Lateral jaw motion in fish expands the functional repertoire of vertebrates and underpins the success of a dominant herbivore lineage

Article

Mihalitsis, Michalis; Yamhure-Ramirez, Denise; Beil, Maelan H.; Chan, Howan; Cole, Nathan J.; Luenenborg, Ava; Paglione, Isabella; Petri, Hallee; Shum, Nicole C.; Wainwright, Dylan K.; Zheng, Bryson; Wainwright, Peter C.

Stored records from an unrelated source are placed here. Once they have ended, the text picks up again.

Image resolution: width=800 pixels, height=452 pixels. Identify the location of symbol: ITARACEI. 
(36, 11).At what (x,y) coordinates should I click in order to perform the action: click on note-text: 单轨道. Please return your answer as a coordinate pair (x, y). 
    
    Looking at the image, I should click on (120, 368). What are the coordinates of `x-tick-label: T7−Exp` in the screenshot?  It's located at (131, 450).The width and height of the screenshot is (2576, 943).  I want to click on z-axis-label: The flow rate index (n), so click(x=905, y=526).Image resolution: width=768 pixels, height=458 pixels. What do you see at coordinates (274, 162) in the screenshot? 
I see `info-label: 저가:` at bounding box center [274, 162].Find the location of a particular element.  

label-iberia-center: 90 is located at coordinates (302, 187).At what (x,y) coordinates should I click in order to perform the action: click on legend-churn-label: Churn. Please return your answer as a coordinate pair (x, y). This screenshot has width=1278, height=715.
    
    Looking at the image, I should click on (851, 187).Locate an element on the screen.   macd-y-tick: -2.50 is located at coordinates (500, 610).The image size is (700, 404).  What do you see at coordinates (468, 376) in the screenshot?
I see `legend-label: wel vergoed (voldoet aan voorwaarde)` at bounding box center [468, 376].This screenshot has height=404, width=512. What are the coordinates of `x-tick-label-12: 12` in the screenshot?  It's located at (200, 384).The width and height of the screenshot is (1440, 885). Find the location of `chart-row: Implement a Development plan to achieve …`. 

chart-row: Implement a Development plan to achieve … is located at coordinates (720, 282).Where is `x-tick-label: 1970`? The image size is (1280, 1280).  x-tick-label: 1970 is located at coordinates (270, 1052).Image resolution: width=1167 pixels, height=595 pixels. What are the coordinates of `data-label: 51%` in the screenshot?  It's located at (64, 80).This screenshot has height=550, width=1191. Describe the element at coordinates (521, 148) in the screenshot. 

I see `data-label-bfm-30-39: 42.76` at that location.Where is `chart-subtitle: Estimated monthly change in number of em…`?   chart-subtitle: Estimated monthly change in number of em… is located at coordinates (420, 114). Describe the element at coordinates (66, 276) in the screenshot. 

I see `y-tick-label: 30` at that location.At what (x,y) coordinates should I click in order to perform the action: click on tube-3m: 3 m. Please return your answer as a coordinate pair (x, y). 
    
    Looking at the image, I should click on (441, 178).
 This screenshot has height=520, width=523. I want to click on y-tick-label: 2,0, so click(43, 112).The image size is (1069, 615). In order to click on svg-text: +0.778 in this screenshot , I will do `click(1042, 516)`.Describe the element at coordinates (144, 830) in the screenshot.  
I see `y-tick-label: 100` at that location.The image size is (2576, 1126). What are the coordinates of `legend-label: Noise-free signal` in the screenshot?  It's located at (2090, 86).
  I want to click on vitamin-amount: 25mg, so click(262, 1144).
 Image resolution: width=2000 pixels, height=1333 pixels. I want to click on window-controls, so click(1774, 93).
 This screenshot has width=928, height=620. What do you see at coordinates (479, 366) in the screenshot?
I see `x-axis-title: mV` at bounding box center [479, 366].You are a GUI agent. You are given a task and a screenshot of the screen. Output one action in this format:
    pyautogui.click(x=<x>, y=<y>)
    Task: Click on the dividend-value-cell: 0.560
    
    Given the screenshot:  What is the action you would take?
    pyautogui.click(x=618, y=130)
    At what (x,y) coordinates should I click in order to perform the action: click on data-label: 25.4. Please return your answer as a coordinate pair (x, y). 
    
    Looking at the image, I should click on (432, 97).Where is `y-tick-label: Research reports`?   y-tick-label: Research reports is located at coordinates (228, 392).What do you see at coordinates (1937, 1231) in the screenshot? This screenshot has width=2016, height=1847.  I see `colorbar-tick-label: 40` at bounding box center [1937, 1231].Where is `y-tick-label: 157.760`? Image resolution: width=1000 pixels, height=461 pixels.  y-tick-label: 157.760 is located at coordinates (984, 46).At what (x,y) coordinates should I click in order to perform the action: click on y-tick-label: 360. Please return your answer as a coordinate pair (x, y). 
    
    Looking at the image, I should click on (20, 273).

University of California System; University of California Davis; University of Guam; Rice University; Purdue University System; Purdue University; Purdue University System; Purdue University

PROCEEDINGS OF THE NATIONAL ACADEMY OF SCIENCES OF THE UNITED STATES OF AMERICA

0027-12701

10.1073/pnas.2418982122

2025-05-13

The primary function of the vertebrate jaw is the dorsoventral movement that occurs during opening and closing. Yet, several lineages have evolved the ability to move their jaws laterally, enabling major innovations, like chewing. While lateral jaw motions are primarily known in tetrapods, here, we show that an ecologically dominant lineage of reef fishes (Zanclidae and Acanthuridae) has evolved the ability to laterally rotate their jaws during feeding. This unique function substantially expands both the kinematic versatility and known diversity of vertebrate jaw mechanisms, adding to the growing list of innovations that followed the origin of jaws. Within Acanthuridae, this increased kinematic versatility may allow for algal detachment with minimal movement of the rest of the body, facilitating rapid biting within the same microtopographic location, and thus, this lineage having the highest bite rates among biting reef fishes. This innovation may have thus helped create one of the most ecologically diverse and speciose herbivorous reef fish lineages. Our results highlight the ecological and evolutionary impact of lateral jaw rotation within vertebrates, and potentially how this novelty led to a significant change in coral reef trophodynamics.